Auditory filters are also important in understanding peripheral masking: when one sound (the masker) diminishes the ability of the listener to detect another sound (the target) presented at the same time (simultaneous masking), immediately before (back- ward masking), or immediately after (forward masking).
Simultaneous masking occurs when spectral content from the masker falls within the same auditory filter(s) as the target such that the intensity threshold for detecting the target is elevated. For instance, band-limited white noise centered around a target tone will mask the tone even if the noise intensity is less than that of the tone. Low frequency sounds are also capable of masking remote high frequency sounds due to the long tails of auditory filters covering higher frequencies.
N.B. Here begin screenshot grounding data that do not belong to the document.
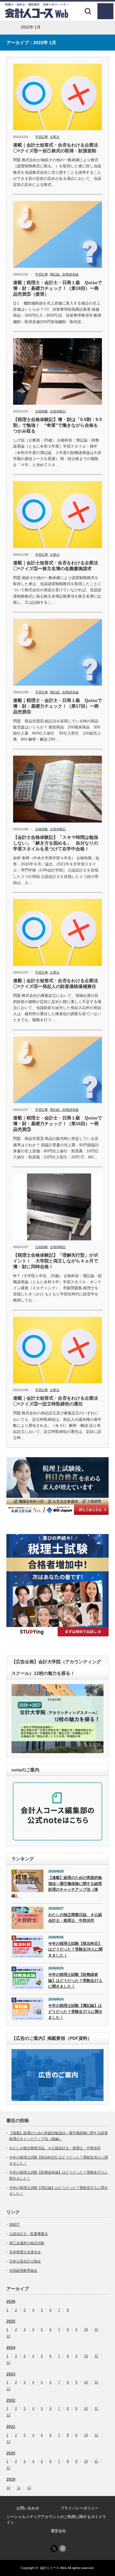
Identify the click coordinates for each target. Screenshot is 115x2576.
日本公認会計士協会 (25, 2261)
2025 (10, 2321)
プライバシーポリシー (79, 2508)
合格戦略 (41, 411)
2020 (10, 2453)
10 (86, 2329)
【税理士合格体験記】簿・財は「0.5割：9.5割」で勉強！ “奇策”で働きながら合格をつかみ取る (57, 425)
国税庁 (14, 2224)
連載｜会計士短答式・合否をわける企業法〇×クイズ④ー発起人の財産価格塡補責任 (55, 983)
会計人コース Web (53, 2568)
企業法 (54, 137)
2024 (10, 2347)
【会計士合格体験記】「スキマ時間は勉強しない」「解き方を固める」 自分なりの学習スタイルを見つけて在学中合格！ (55, 843)
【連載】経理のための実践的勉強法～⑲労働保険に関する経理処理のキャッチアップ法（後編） (57, 1886)
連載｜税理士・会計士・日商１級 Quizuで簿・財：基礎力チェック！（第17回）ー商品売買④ (57, 706)
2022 (10, 2400)
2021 (10, 2426)
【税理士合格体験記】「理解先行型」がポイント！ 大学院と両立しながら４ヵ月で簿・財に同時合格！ (55, 1260)
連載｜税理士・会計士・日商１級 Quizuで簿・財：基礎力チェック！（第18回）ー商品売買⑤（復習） (57, 288)
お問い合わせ (27, 2508)
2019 (10, 2479)
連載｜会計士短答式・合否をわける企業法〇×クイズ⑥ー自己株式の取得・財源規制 (55, 147)
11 (96, 2329)
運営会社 (58, 2531)
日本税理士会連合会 (25, 2252)
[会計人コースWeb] (37, 16)
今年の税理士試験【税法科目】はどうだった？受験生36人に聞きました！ (75, 1949)
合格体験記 (58, 411)
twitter (53, 2548)
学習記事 (41, 137)
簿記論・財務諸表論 (64, 274)
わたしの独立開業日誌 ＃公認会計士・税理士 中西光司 (75, 1917)
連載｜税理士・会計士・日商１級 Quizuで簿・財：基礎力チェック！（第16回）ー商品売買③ (57, 1123)
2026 (10, 2301)
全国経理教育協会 (23, 2270)
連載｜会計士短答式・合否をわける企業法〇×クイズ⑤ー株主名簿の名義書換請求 (55, 565)
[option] (57, 1486)
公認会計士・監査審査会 (28, 2234)
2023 (10, 2374)
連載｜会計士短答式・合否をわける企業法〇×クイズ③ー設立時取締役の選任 (55, 1400)
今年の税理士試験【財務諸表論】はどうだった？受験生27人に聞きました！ (75, 1980)
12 (8, 2336)
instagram (62, 2548)
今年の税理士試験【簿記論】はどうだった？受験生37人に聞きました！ (75, 2011)
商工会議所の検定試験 (26, 2243)
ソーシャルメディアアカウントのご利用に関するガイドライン (56, 2519)
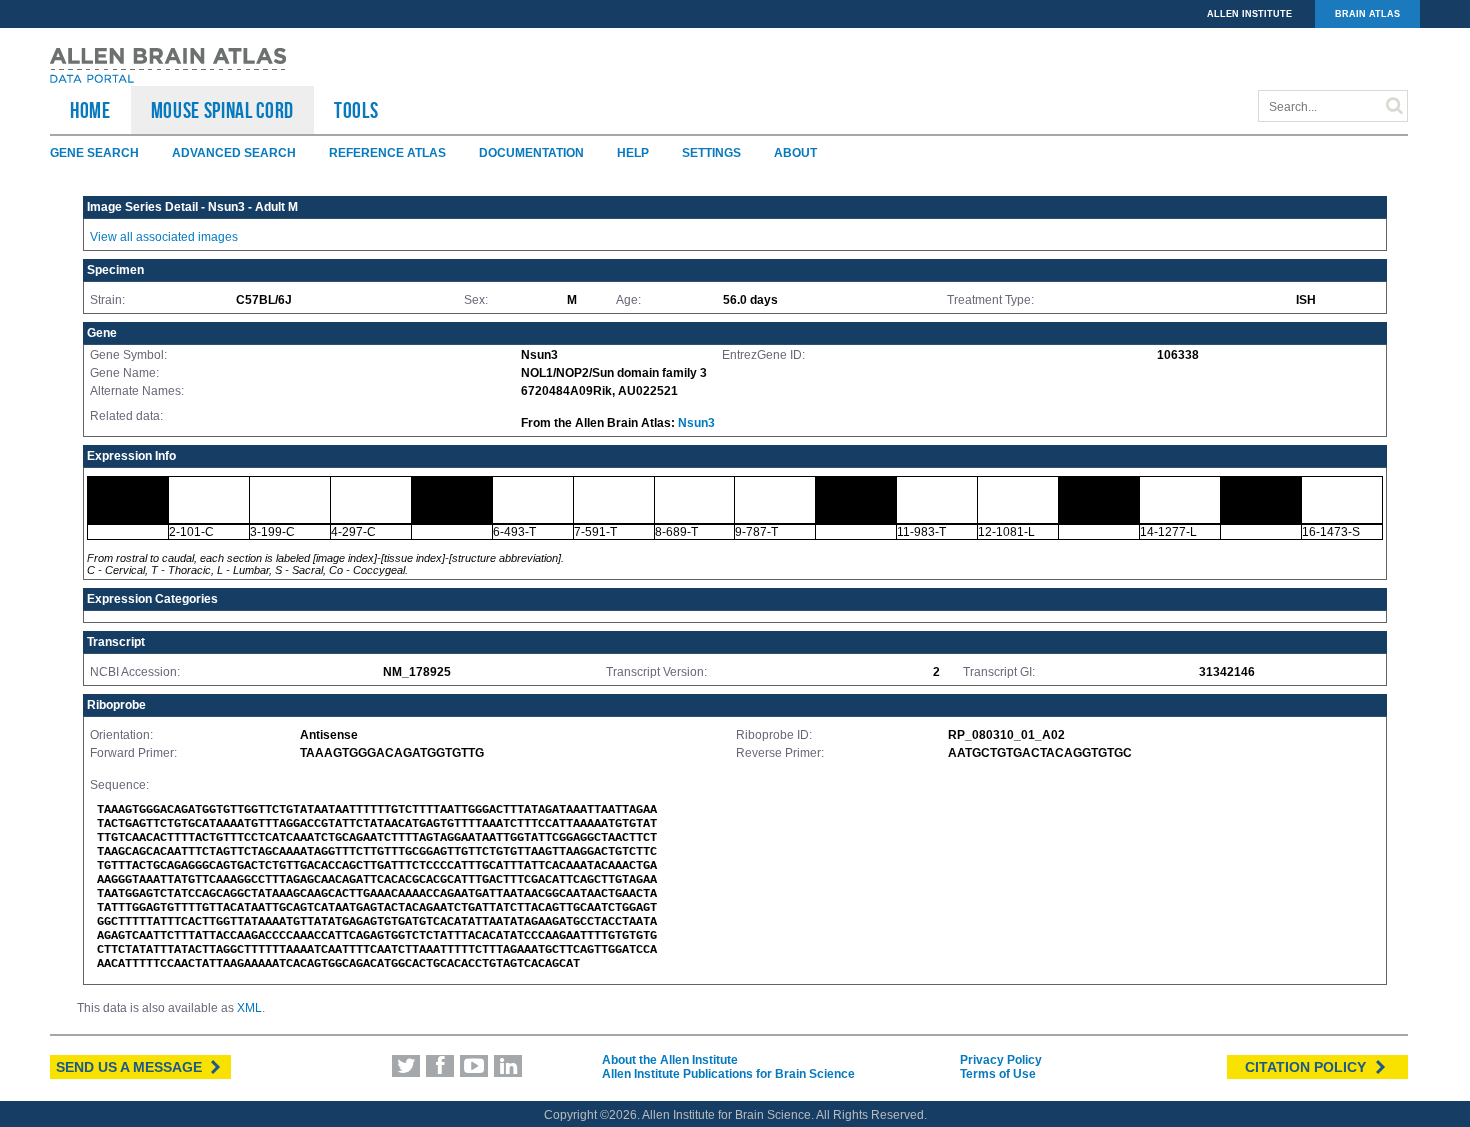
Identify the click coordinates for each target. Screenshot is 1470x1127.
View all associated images (164, 237)
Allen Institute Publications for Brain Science (728, 1074)
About (795, 153)
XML (249, 1008)
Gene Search (94, 153)
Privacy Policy (1001, 1060)
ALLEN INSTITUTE (1249, 14)
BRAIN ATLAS (1367, 14)
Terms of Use (998, 1074)
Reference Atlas (387, 153)
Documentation (531, 153)
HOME (90, 110)
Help (633, 153)
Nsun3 (696, 423)
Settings (711, 153)
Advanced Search (234, 153)
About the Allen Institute (670, 1060)
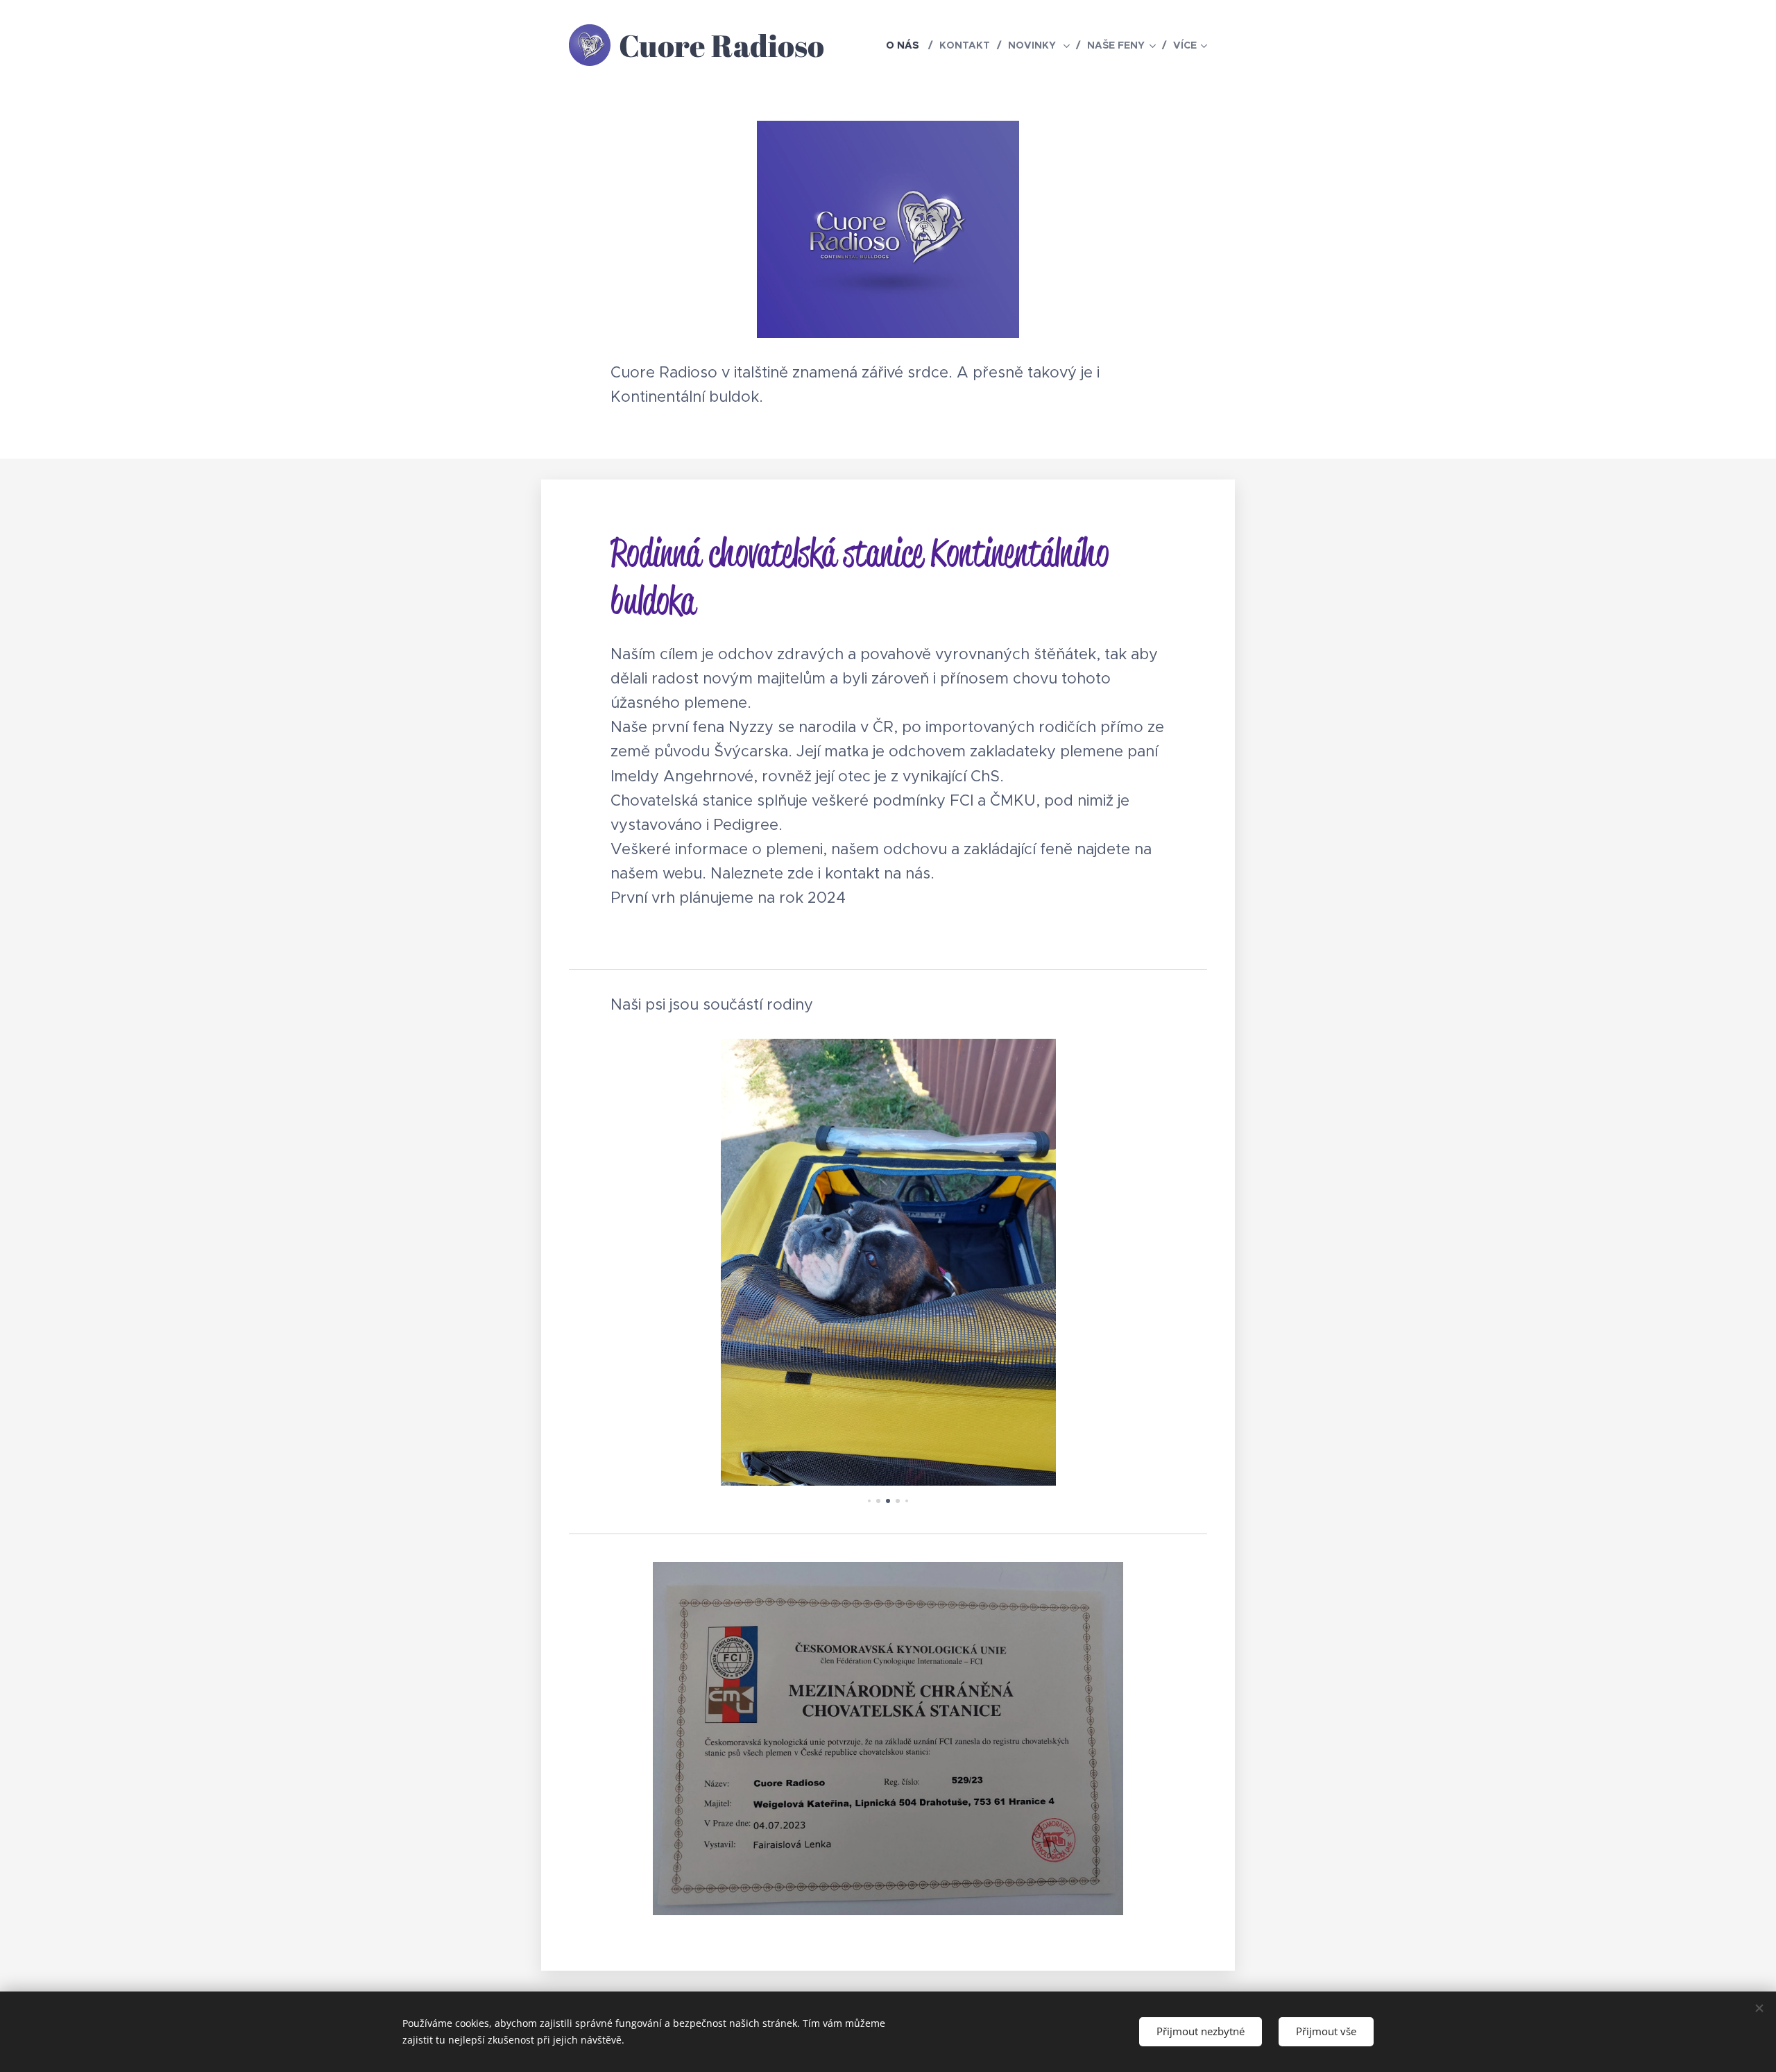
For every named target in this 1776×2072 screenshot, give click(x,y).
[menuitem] (907, 45)
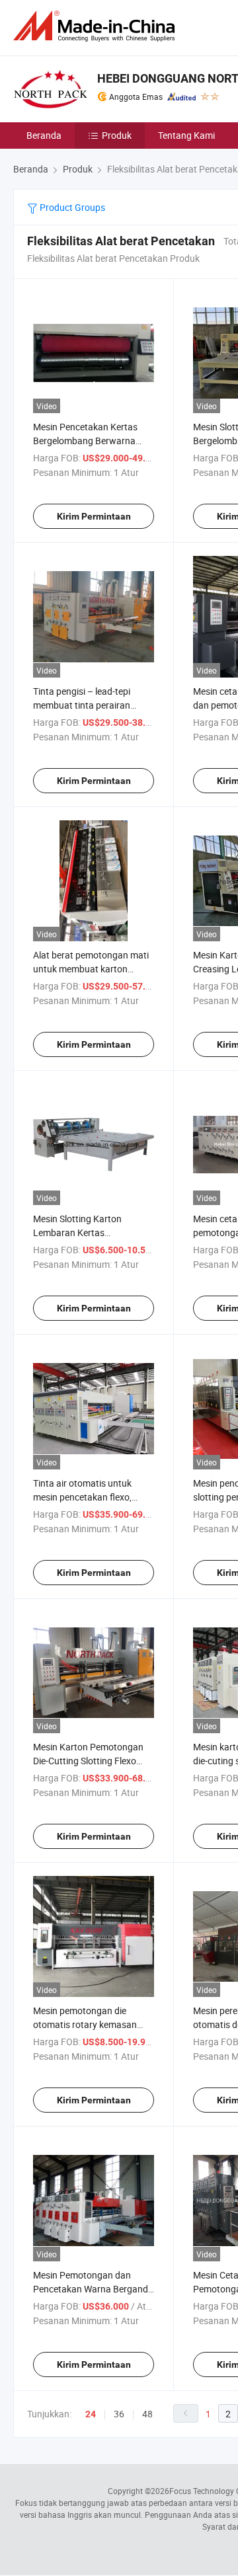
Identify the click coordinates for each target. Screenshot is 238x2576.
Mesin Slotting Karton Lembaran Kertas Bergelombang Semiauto (83, 1232)
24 (90, 2414)
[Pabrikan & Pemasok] (96, 26)
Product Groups (71, 207)
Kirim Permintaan (94, 516)
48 (147, 2413)
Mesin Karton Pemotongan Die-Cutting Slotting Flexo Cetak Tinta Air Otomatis (88, 1760)
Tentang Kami (186, 135)
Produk (117, 135)
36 (119, 2413)
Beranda (43, 135)
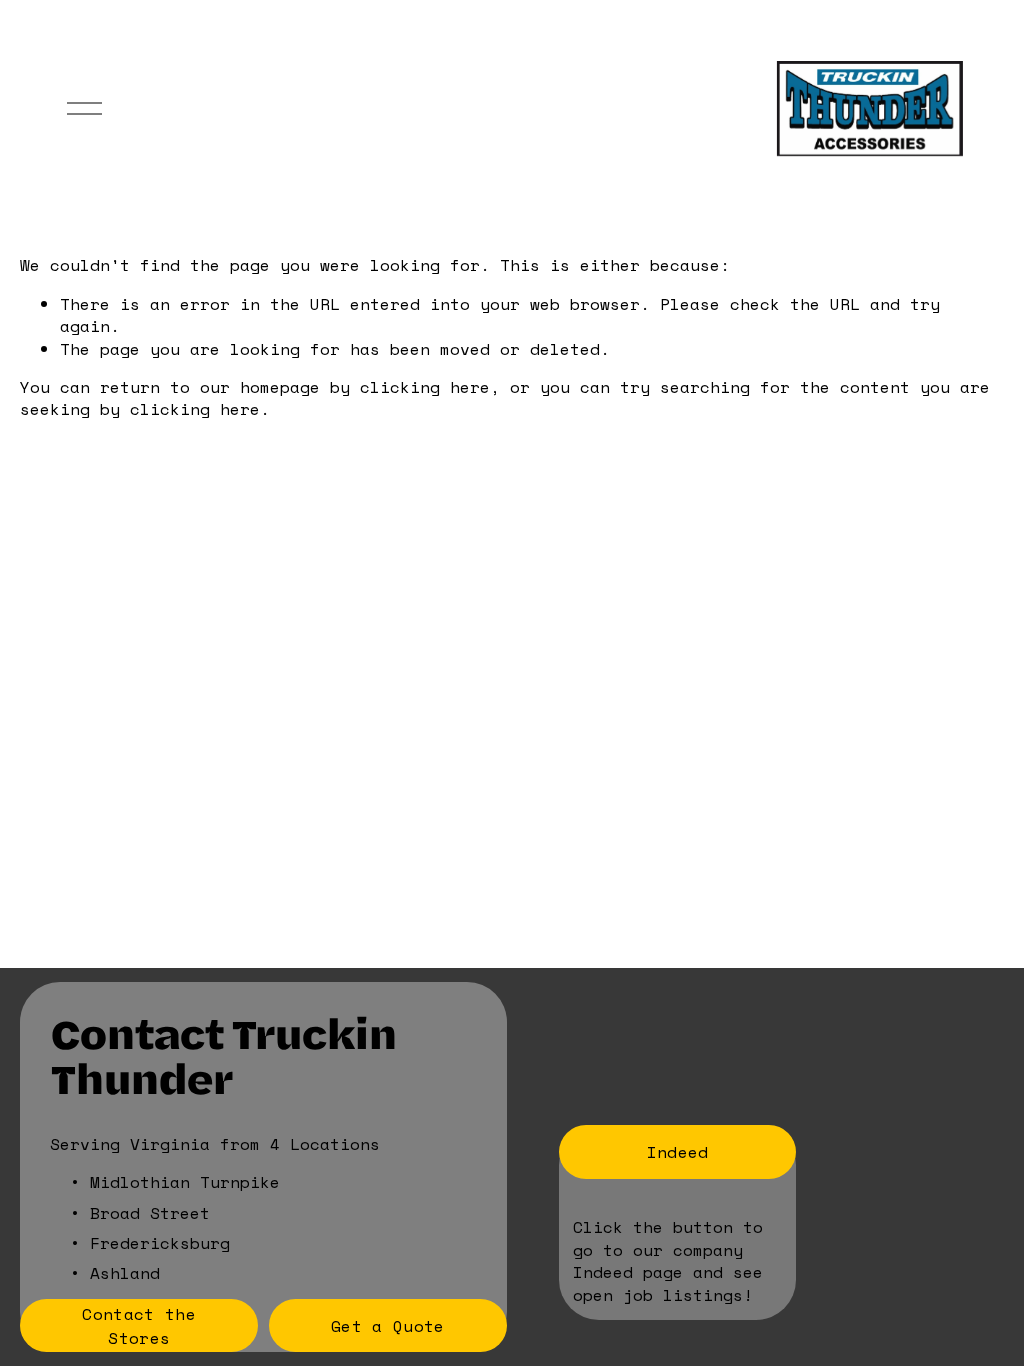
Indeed (678, 1152)
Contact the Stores (139, 1326)
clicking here (425, 387)
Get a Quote (388, 1326)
Forward and backward masking occur when a masker, presented either before or after a target tone, has spectral content that falls into the same auditory filter as the target. Forward masking may be the result of the listener hearing the target as a continuation of the masker, up to roughly 150 ms after the masker ceases. Backward masking is not as well understood and has an effect on targets up to 50 ms before the masker starts.
An auditory display must mitigate masking by ensuring that wide-bandwidth and low frequency sounds do not become so intense that they mask other, simultaneously presented high frequencies. Similarly, the the timing of sounds in the display must be such that a wide-bandwidth sound does not mask another sound immediately preceding or following it.